→ **RECORD EXTRACTS**:
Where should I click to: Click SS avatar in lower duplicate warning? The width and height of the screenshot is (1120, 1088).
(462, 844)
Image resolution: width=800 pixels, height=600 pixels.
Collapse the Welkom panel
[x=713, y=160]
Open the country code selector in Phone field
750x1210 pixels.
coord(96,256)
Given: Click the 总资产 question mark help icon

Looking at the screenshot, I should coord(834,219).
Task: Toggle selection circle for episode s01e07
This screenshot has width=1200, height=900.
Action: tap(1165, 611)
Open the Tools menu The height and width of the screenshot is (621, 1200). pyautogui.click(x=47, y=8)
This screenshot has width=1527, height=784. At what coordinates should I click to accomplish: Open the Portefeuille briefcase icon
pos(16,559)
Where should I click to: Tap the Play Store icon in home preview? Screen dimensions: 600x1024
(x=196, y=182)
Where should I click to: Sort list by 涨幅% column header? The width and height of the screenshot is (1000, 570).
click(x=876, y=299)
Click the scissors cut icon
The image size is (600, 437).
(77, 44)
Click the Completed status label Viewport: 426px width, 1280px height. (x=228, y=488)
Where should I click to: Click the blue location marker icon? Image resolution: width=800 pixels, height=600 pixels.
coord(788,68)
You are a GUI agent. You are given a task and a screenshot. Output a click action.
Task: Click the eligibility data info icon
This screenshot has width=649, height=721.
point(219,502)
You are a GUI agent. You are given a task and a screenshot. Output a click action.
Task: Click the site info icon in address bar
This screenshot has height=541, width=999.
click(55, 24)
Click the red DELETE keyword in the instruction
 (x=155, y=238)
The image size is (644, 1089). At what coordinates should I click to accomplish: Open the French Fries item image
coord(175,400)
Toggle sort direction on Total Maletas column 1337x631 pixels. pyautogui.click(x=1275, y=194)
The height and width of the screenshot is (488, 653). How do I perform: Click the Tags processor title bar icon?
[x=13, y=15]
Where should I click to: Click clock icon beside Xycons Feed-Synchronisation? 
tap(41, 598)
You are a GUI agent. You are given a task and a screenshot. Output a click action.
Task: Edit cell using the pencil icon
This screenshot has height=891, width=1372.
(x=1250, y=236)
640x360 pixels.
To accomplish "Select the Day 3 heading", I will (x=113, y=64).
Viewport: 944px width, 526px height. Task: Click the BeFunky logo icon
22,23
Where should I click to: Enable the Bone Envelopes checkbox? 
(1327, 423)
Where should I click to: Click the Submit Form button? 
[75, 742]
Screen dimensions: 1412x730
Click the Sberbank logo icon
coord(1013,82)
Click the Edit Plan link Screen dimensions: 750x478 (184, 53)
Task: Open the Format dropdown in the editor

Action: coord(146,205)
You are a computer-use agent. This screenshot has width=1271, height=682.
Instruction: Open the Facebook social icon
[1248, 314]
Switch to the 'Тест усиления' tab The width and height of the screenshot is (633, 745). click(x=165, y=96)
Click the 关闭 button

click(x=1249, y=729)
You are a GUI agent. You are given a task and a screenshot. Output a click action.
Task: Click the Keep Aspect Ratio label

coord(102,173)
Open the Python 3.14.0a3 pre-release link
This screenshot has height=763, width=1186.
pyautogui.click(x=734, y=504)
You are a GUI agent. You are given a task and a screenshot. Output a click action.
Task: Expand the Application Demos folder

→ **EXERCISE**:
Leave out every line after the one with "640x360 pixels.". Reproduce the material above exactly from its first line through that line.

→ **TASK ANSWER**:
Where should I click to: Click SS avatar in lower duplicate warning? The width and height of the screenshot is (1120, 1088).
(462, 844)
Image resolution: width=800 pixels, height=600 pixels.
Collapse the Welkom panel
[x=713, y=160]
Open the country code selector in Phone field
750x1210 pixels.
coord(96,256)
Given: Click the 总资产 question mark help icon

Looking at the screenshot, I should coord(834,219).
Task: Toggle selection circle for episode s01e07
This screenshot has width=1200, height=900.
Action: tap(1165, 611)
Open the Tools menu The height and width of the screenshot is (621, 1200). pyautogui.click(x=47, y=8)
This screenshot has width=1527, height=784. At what coordinates should I click to accomplish: Open the Portefeuille briefcase icon
pos(16,559)
Where should I click to: Tap the Play Store icon in home preview? Screen dimensions: 600x1024
(x=196, y=182)
Where should I click to: Sort list by 涨幅% column header? The width and height of the screenshot is (1000, 570).
click(x=876, y=299)
Click the scissors cut icon
The image size is (600, 437).
(77, 44)
Click the Completed status label Viewport: 426px width, 1280px height. (x=228, y=488)
Where should I click to: Click the blue location marker icon? Image resolution: width=800 pixels, height=600 pixels.
coord(788,68)
You are a GUI agent. You are given a task and a screenshot. Output a click action.
Task: Click the eligibility data info icon
This screenshot has width=649, height=721.
point(219,502)
You are a GUI agent. You are given a task and a screenshot. Output a click action.
Task: Click the site info icon in address bar
This screenshot has height=541, width=999.
click(55, 24)
Click the red DELETE keyword in the instruction
 (x=155, y=238)
The image size is (644, 1089). At what coordinates should I click to accomplish: Open the French Fries item image
coord(175,400)
Toggle sort direction on Total Maletas column 1337x631 pixels. pyautogui.click(x=1275, y=194)
The height and width of the screenshot is (488, 653). How do I perform: Click the Tags processor title bar icon?
[x=13, y=15]
Where should I click to: Click clock icon beside Xycons Feed-Synchronisation? 
tap(41, 598)
You are a GUI agent. You are given a task and a screenshot. Output a click action.
Task: Edit cell using the pencil icon
This screenshot has height=891, width=1372.
(x=1250, y=236)
640x360 pixels.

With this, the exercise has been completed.